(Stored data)
+ + + + +

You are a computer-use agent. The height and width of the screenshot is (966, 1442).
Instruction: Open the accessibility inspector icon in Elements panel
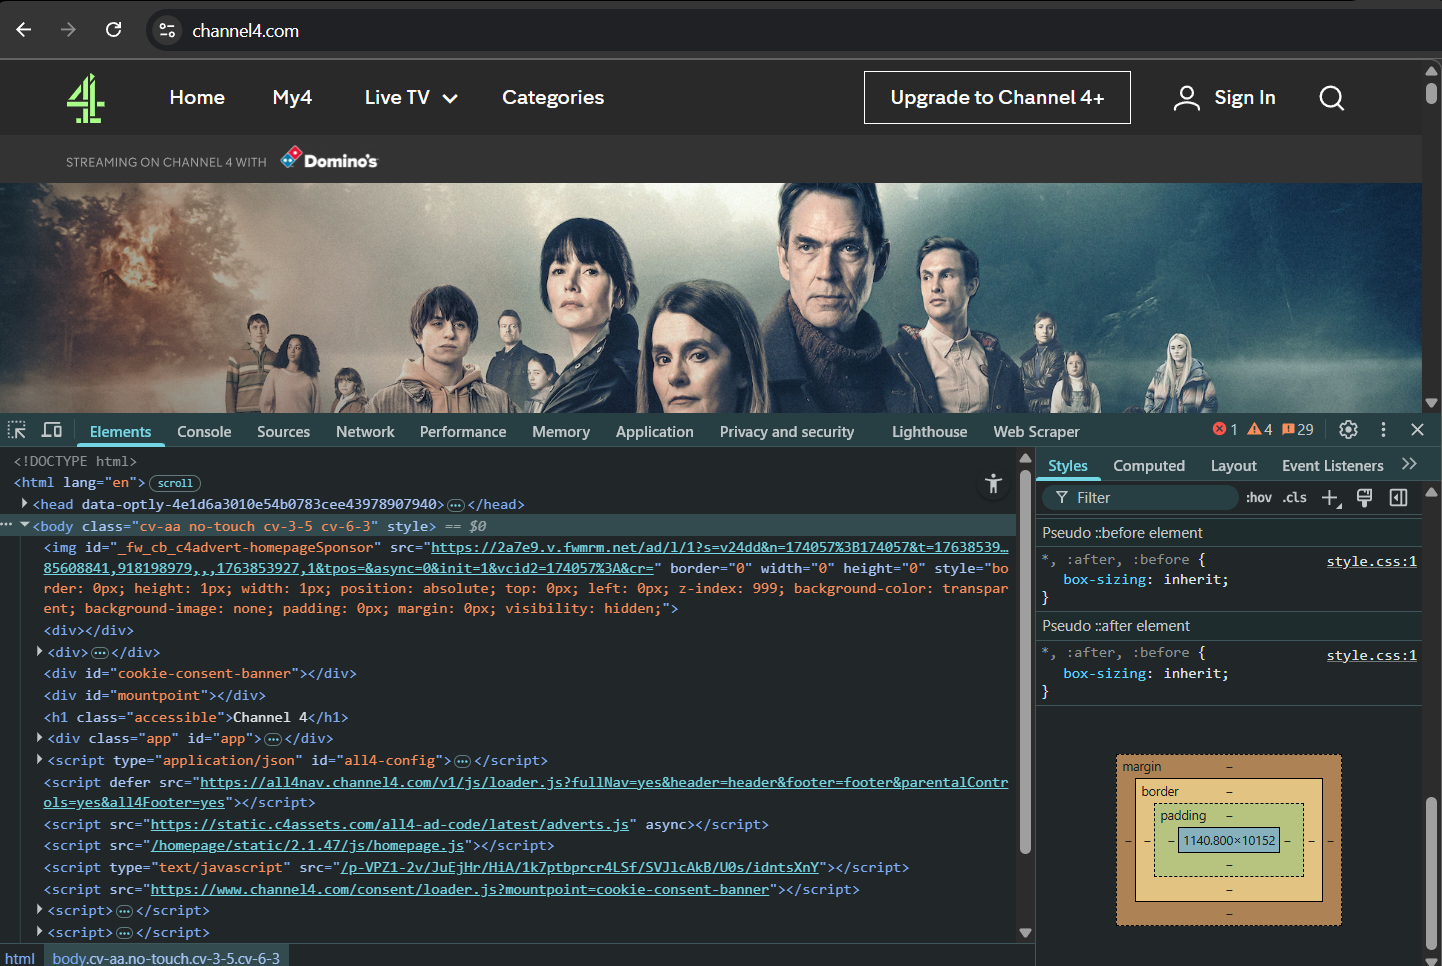[993, 483]
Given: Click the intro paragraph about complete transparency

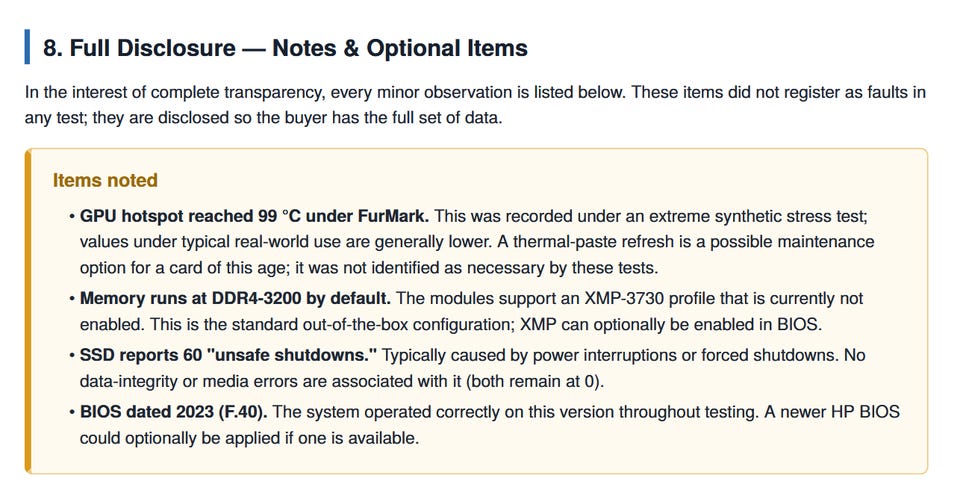Looking at the screenshot, I should tap(475, 105).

+ + + + +

* Try it: Output all of the entries verbatim, leaving out any images.

* Reply:
You are a computer-use agent. The height and width of the screenshot is (966, 1442).
Instruction: Open the accessibility inspector icon in Elements panel
[993, 483]
Given: Click the intro paragraph about complete transparency

Looking at the screenshot, I should tap(475, 105).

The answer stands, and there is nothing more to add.